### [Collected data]
::::::::::

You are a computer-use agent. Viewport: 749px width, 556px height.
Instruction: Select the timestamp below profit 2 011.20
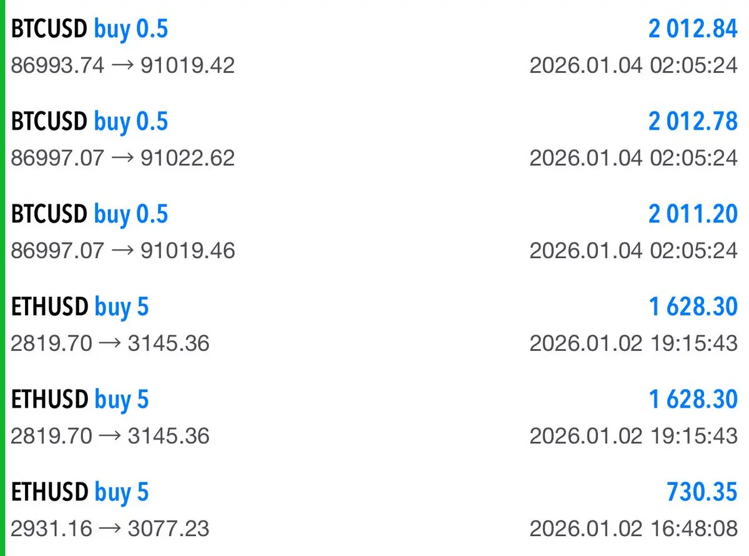634,250
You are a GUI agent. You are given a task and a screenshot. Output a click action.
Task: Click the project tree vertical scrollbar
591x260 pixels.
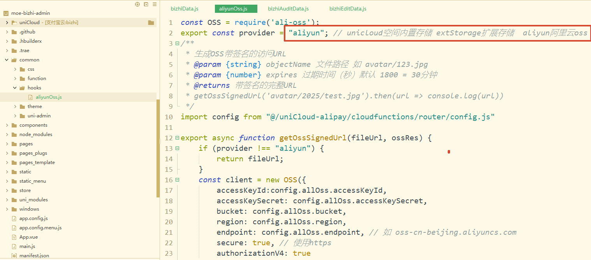158,148
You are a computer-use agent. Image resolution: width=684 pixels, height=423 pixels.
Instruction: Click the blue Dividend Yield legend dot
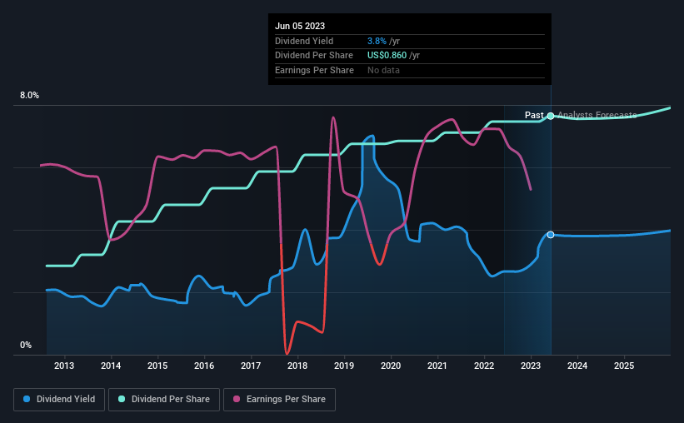pyautogui.click(x=27, y=399)
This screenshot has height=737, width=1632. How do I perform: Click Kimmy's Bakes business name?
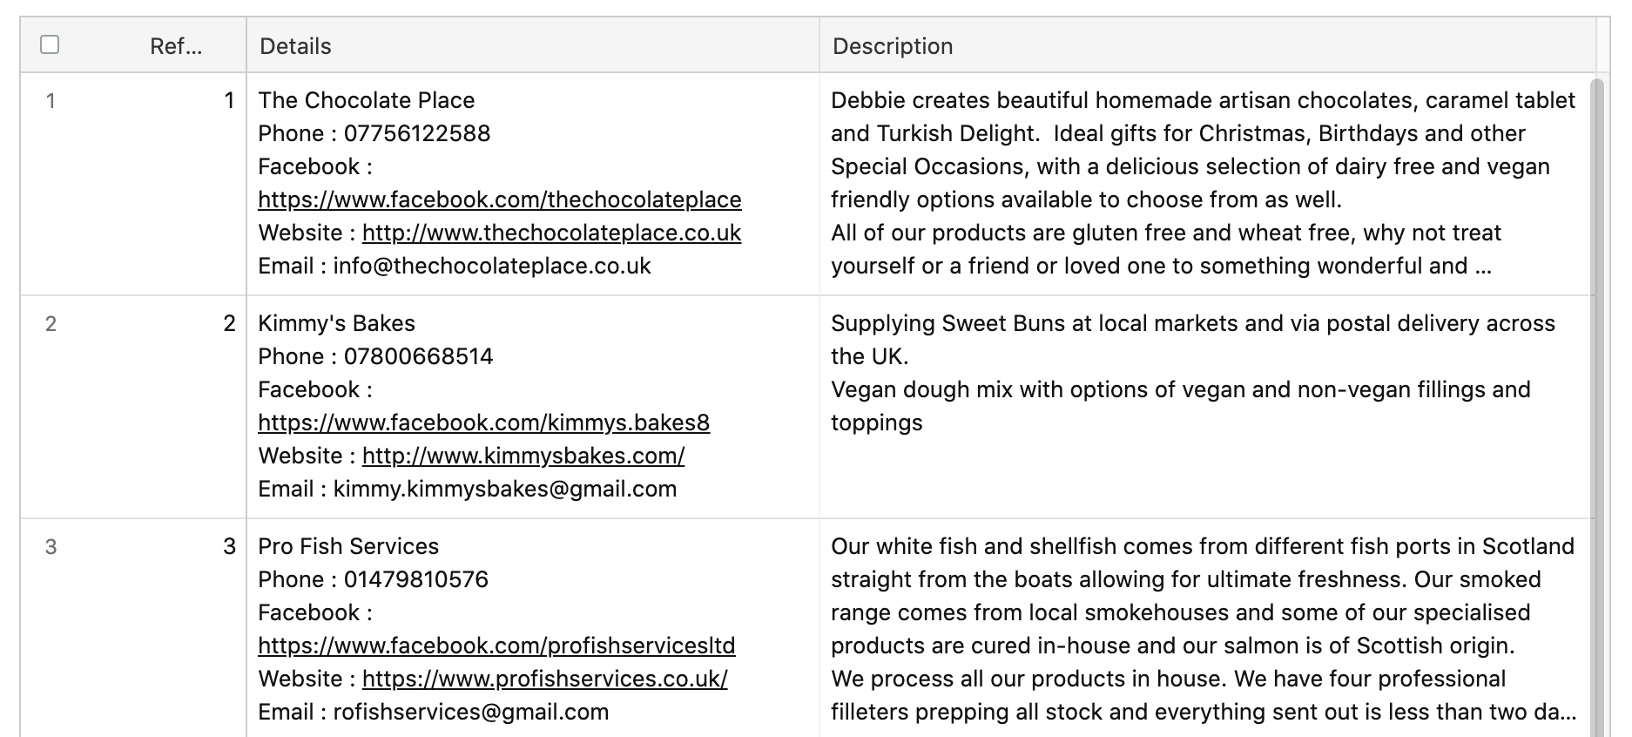pos(336,323)
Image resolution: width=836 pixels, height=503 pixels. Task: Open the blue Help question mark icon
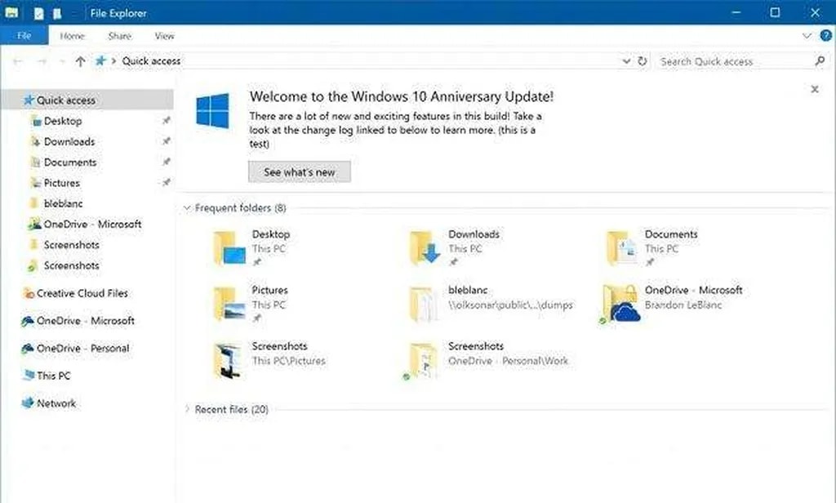point(825,36)
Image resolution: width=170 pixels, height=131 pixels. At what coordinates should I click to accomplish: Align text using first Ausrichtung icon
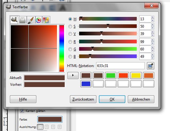point(40,127)
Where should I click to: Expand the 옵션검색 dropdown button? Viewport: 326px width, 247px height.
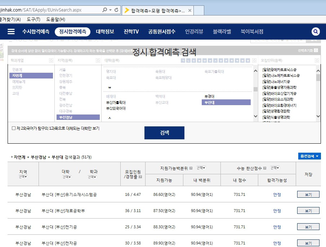coord(309,156)
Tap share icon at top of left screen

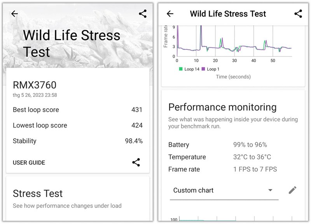143,14
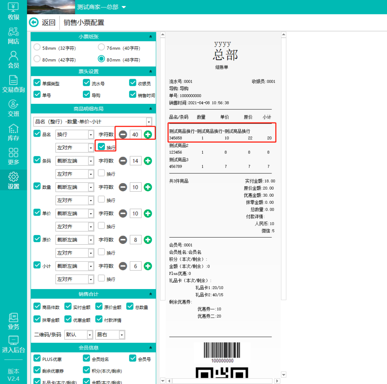Open the 网店 online store icon
387x384 pixels.
13,32
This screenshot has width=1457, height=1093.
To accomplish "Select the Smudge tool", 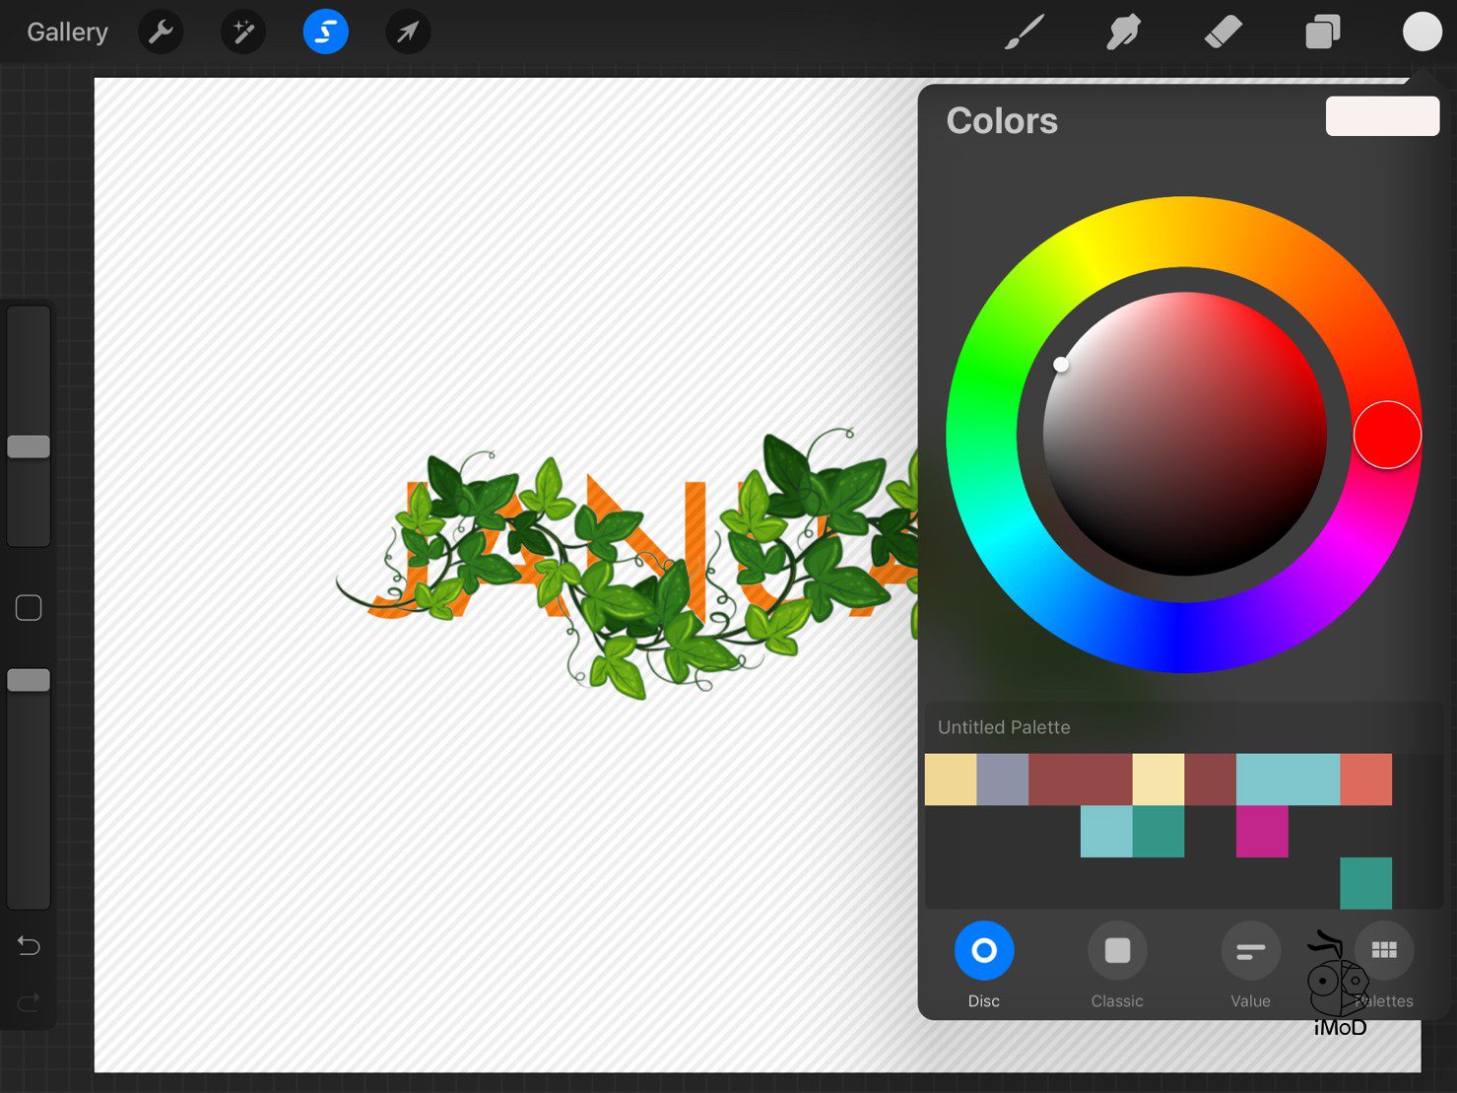I will [1123, 33].
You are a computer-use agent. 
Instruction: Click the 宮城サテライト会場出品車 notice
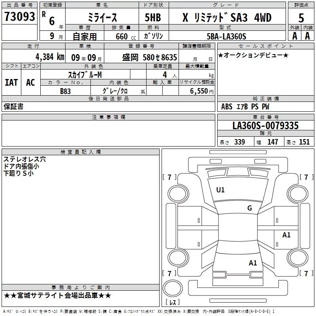pos(57,295)
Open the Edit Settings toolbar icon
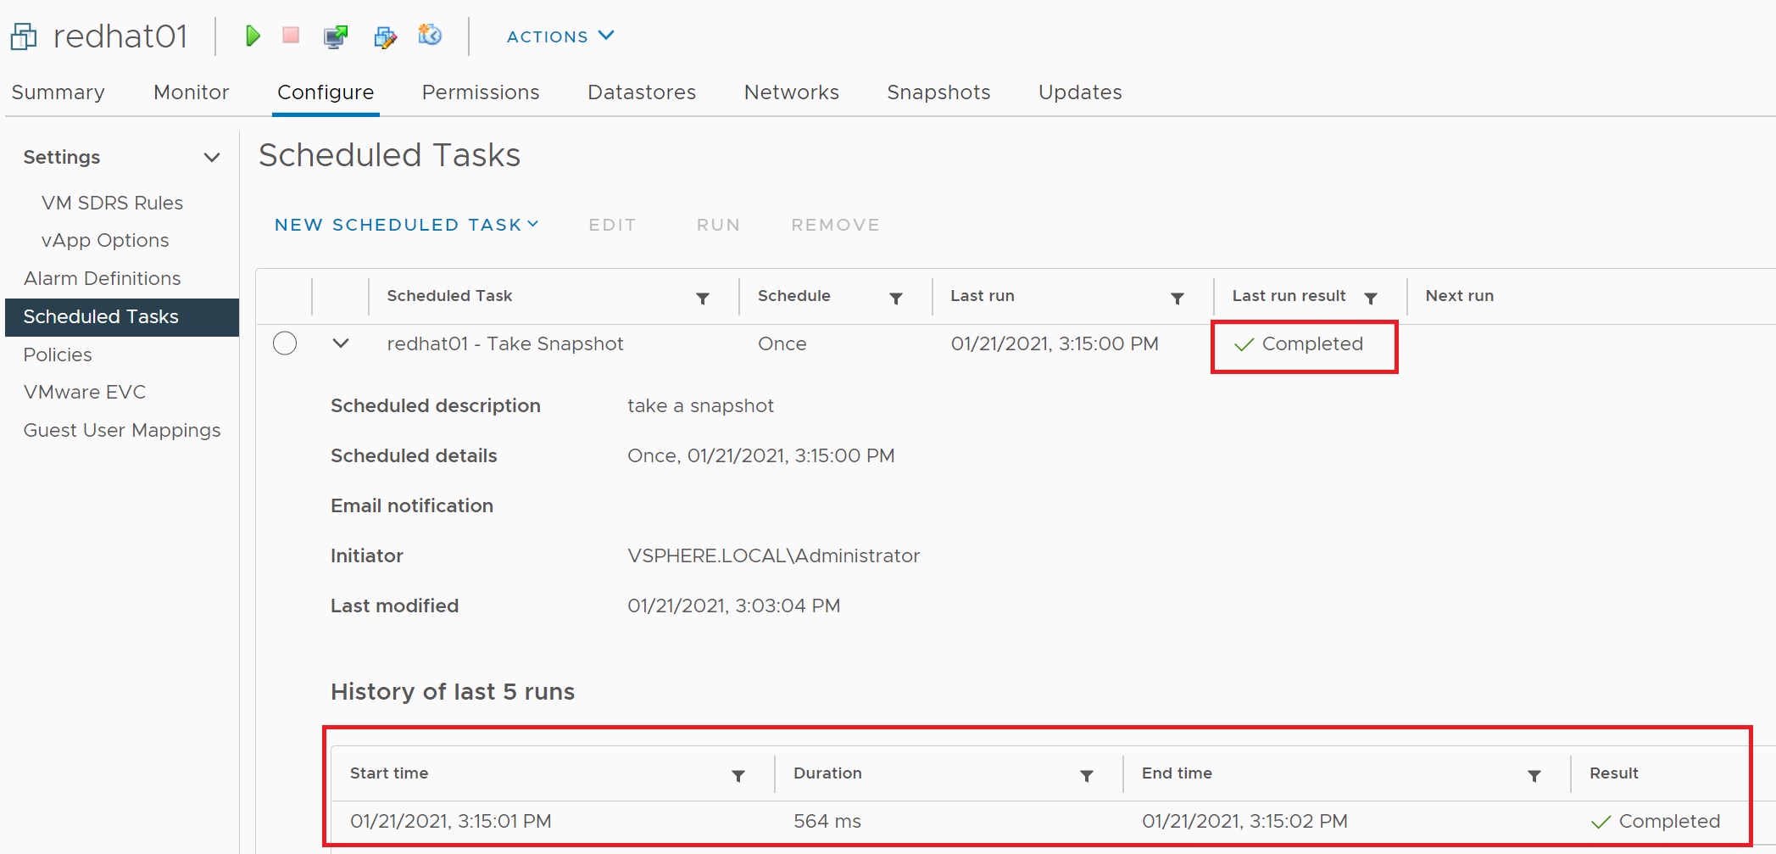Image resolution: width=1776 pixels, height=854 pixels. click(385, 36)
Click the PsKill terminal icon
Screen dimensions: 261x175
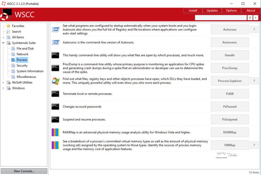[55, 94]
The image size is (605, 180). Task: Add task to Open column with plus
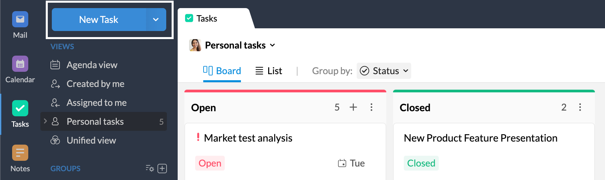click(353, 107)
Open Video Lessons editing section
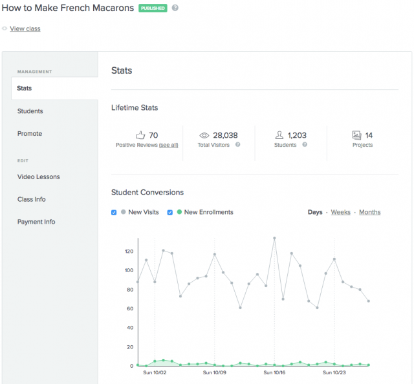Image resolution: width=414 pixels, height=384 pixels. 39,176
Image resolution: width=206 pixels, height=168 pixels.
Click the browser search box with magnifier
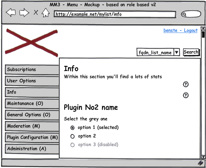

::::::::::

### [PROMPT]
Go through the data and copy every line that includes "agent".

### [ANSWER BOX]
You are a computer-use agent. Viewport: 749px width, 556px height.
You are a GUI agent. You are given a task and a screenshot. Output a click action.
You are a computer-use agent. Image resolution: width=684 pixels, height=423 pixels.
You are a computer-use agent. 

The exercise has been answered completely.